Cette étude rétrospective, qui s’appelle DREAM-ICD , a été publiée dans Circulation.[3] Elle a porté sur 720 patients issus de trois centres tertiaires canadiens entre 2016 et 2020. Ce qu’il y a d’intéressant, c’est que les investgateurs montrent que le risque de survenue d’arythmie ventriculaire est surtout important dans les trois premiers mois et que cela diminue de manière significative ; finalement, au bout de trois mois, le risque est assez proche de celui au-delà des six mois. Donc c’est surtout les trois premiers mois où ii y avait un risque, notamment de syncope d’environ 1,8 %, alors que ce risque était de 0,4 % au-delà de 90 jours. L’idée serait, qu’en prévention secondaire, on pourrait autoriser la conduite automobile privée plus tôt, et aussi qu’actuellement notre taux de choc après implantation d’un défibrillateur en prévention secondaire est moindre que ce qu’on notait dans les anciennes séries.

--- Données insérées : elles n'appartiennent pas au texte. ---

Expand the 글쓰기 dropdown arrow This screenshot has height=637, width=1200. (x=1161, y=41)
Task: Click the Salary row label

VITAL-AF : dépistage de la fibrillation atriale en utilisant les dispositifs monodérivation

Enfin, une étude qui fait réfléchir sur les stratégies :  VITAL-AF , publiée dans Circulation en mars 2022. [4] Elle s’est intéressée au dépistage de la fibrillation atriale en utilisant les dispositifs monodérivation de type AliveCor.

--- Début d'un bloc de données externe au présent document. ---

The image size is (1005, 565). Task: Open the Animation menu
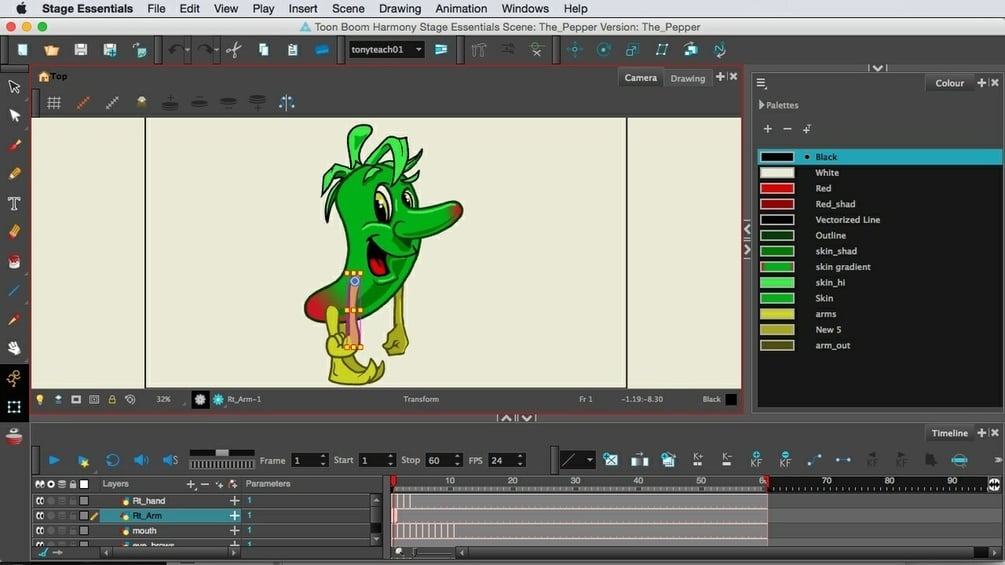coord(461,8)

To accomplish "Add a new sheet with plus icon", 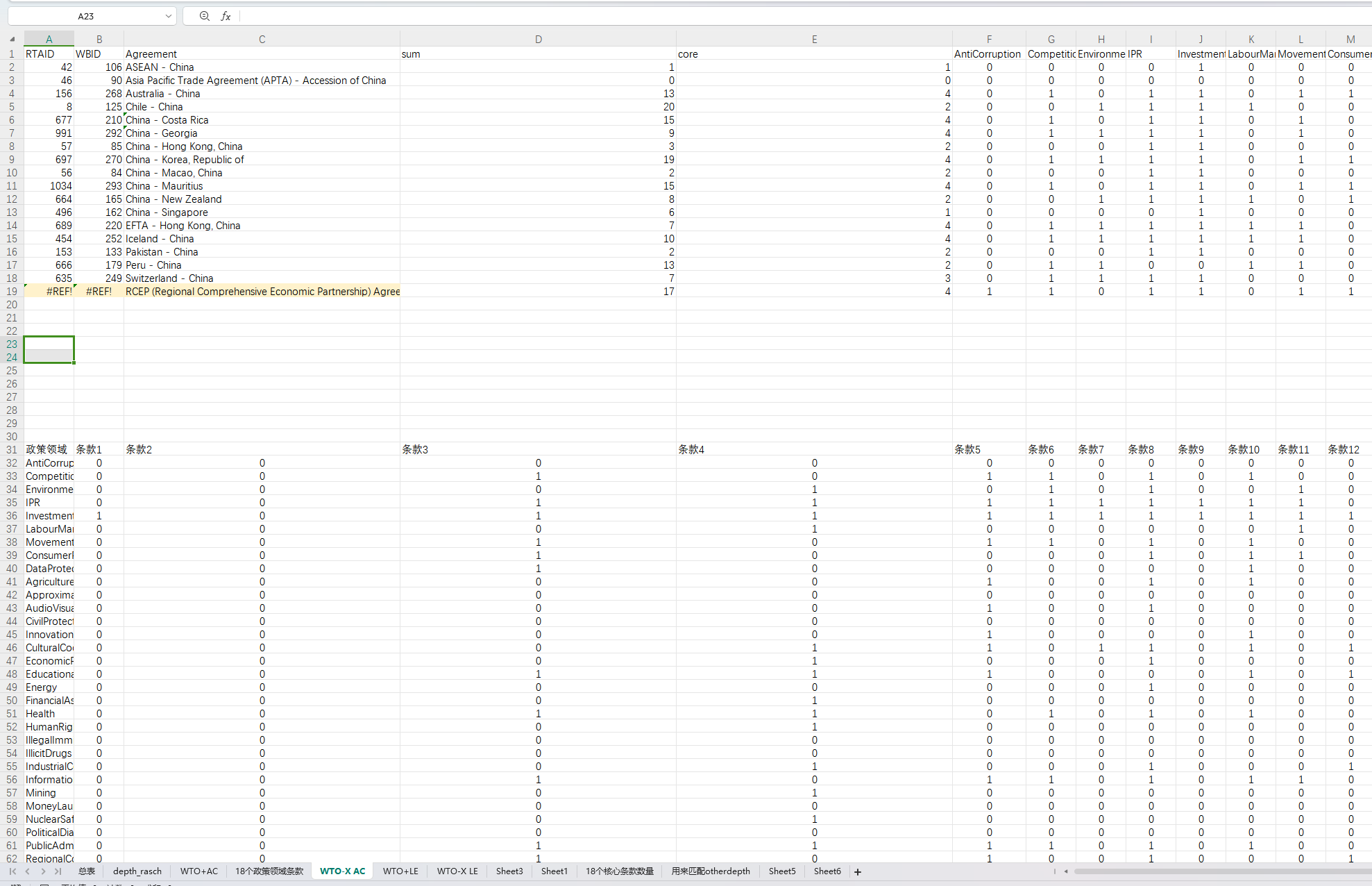I will pyautogui.click(x=858, y=872).
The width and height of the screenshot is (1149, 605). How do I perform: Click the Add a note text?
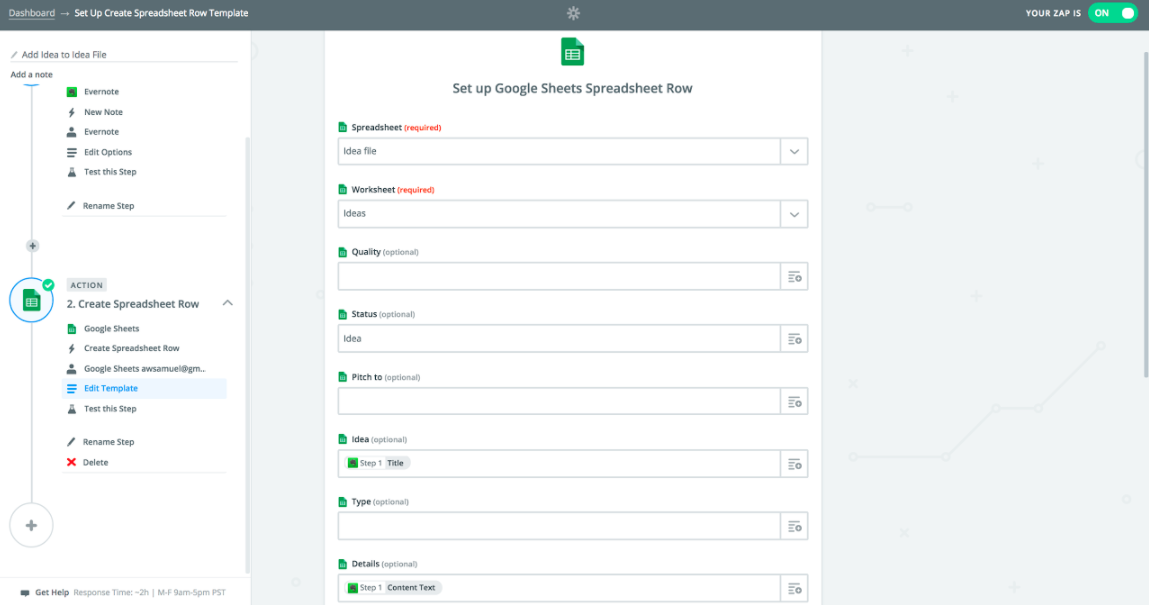point(32,75)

Cette étude a été faite en médecine générale et a inclus plus de 30 000 patients chez qui on dépistait la fibrillation atriale en utilisant AliveCor. Les investigateurs les ont randomisé : un groupe avait le dépistage avec AliveCor, l’autre groupe n’était pas soumis au dépistage.

Le taux de détection de fibrillation atriale n’était pas significativement différent entre les deux groupes (1,7 versus 1,5). Il y avait un peu plus [de FA] avec AliveCor quand les patients étaient beaucoup plus âgés, avaient plus de 85 ans, mais là non plus, cela n’atteignait pas la significativité. Donc l’idée, pour le moment, est qu’on s’intéresse beaucoup au dépistage de la fibrillation atriale, mais pour autant – et cela avait été souligné lors du congrès de l’AHA où il y avait plusieurs études sur le dépistage de la FA – beaucoup de choses restent à démontrer lorsqu’on s’intéresse à la fibrillation atriale grand public et pas uniquement sélectionnée chez les patients qui ont fait un AVC inexpliqué.

Voilà, j’espère que cette revue de presse vous a intéressés. N’hésitez pas à mettre des commentaires si vous avez noté des choses intéressantes aujourd’hui être traitées et je vous dis à très bientôt dans une prochaine vidéo sur Medscape.